Eskimos Inuk (Anthony Quinn) and his wife Asiak (Yoko Tani) survive happily together in the Arctic, until the day they arrive at a trading post and Inuk accidentally kills a missionary (Marco Guglielmi). Eventually Inuk is found and arrested by two troopers (Carlo Giustini and Peter O’Toole) — but when Giustini falls into the ice and dies, Inuk must decide whether to kill his remaining captor or help keep him alive.
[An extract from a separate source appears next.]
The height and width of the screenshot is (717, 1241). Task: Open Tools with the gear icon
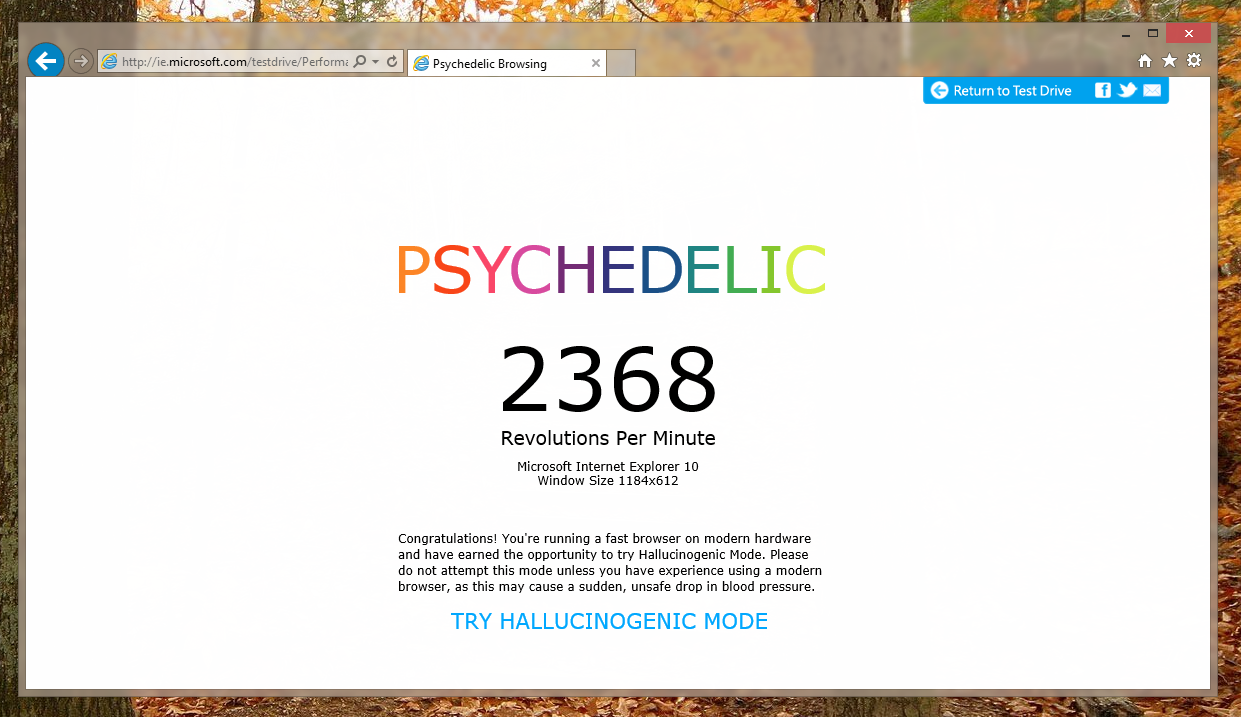pyautogui.click(x=1194, y=61)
Genres, Themes, Actors, and Directors:
- Anthony Quinn Films
- Native Peoples
- Nicholas Ray Films
- Peter O’Toole Films
- Race Relations and Racism
Inexplicably lauded by modern critics, this patronizing ethnographic drama (co-written and directed by Nicholas Ray) is an insufferable exercise in frustration. Accompanied by a grandiose Voice of God narration, the story purports to portray Eskimos in an authentic light, but instead simply holds them up to our “civilized” gaze as “savage innocents”: the mostly Japanese cast (generically olive-skinned Anthony Quinn is a notable exception) can’t seem to stop giggling; sex is depicted as a casual, all-day affair; and men resolve their differences by knocking their (apparently dense) heads against blocks of ice. Quinn himself is perhaps the most egregious character in the film: it’s impossible to take him seriously when he’s asked to recite such insipid lines as, “A woman is not a seal — or even a walrus!”
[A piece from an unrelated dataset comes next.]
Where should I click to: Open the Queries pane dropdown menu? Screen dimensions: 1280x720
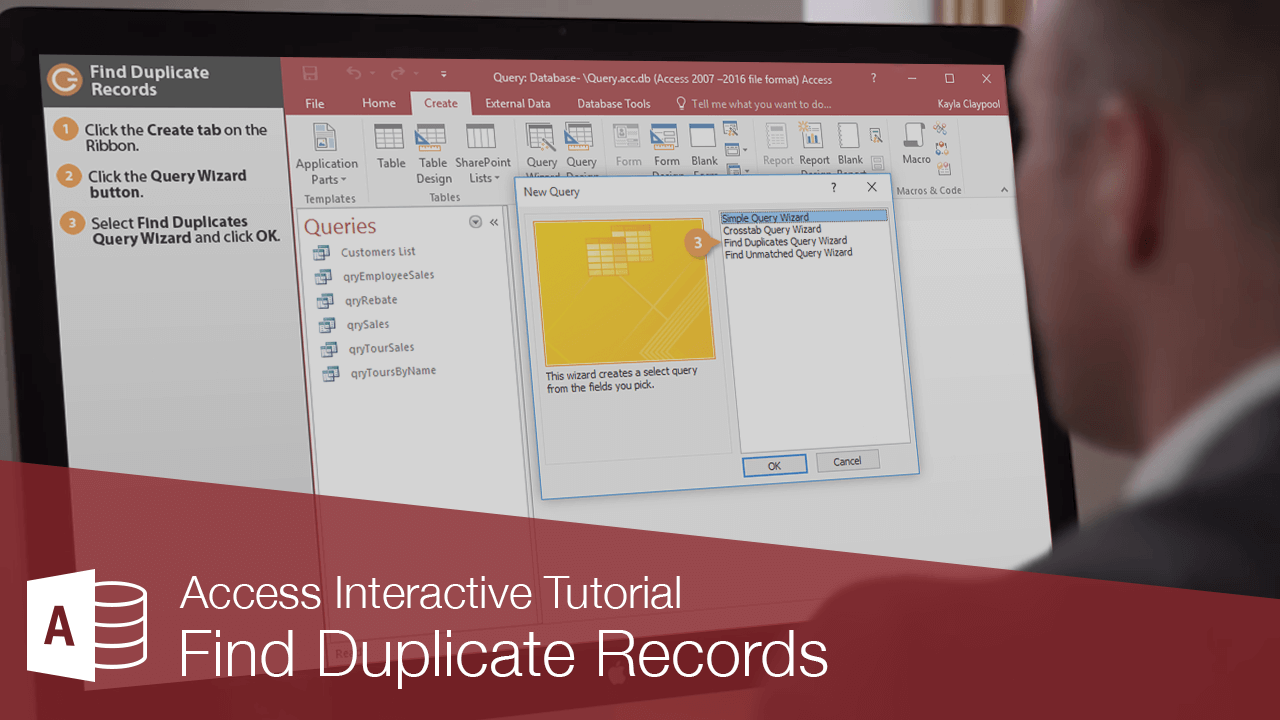[474, 222]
For every moment we’re allowed to admire the Eskimos’ estimable survival skills (especially in contrast with the ignorant troopers, who fatally refuse to follow Inuk’s guidance about riding over ice), we’re supposed to laugh at the silliness of their quaint customs. For instance, while it’s impressive that Asiak is able to give birth on her own (how this scene must have shocked audiences at the time!), it defies belief that she and Inuk don’t know babies are born without teeth (have they never seen babies nursing before?). The film partially redeems itself once Peter O’Toole’s (American-dubbed) trooper arrives in the story, and is given a detailed explanation of why it’s the ultimate insult to refuse to “laugh” with another man’s wife — but, once again, this cautious respect is undermined in the final scene, when O’Toole is posited as ultimately savvier than the naive Inuk can ever hope to be. Even the lovely Arctic cinematography can’t save this film from its own worst tendencies; I recommend renting Never Cry Wolf (1983) or the recent Inuktitut-language Fast Runner (2001) instead.
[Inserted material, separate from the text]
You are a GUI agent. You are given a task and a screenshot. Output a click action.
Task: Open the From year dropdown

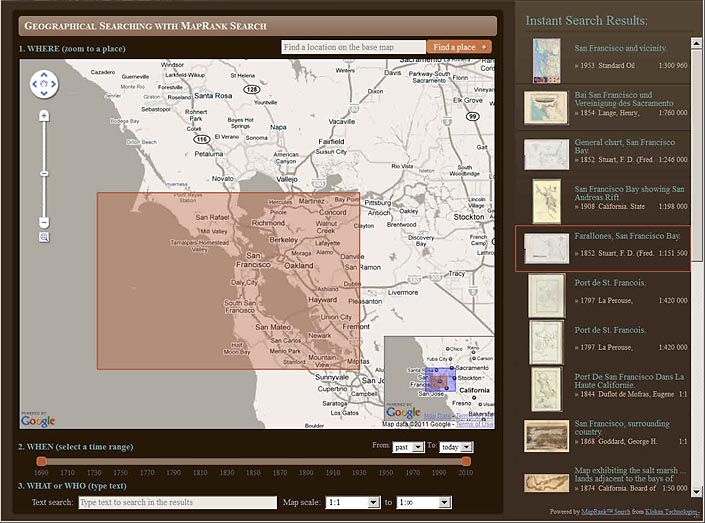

Redeeming Qualities and Moments:
- Gorgeous cinematography of Arctic landscapes
- The freaky hypothermia scene — a rare moment when Inuk’s wisdom is allowed to bear out
- The final half hour of the film, when O’Toole gradually begins to understand the ways of the Eskimo
No. While it’s listed as a Cult Movie in the back of Peary’s book, this dated film is no longer must-see viewing.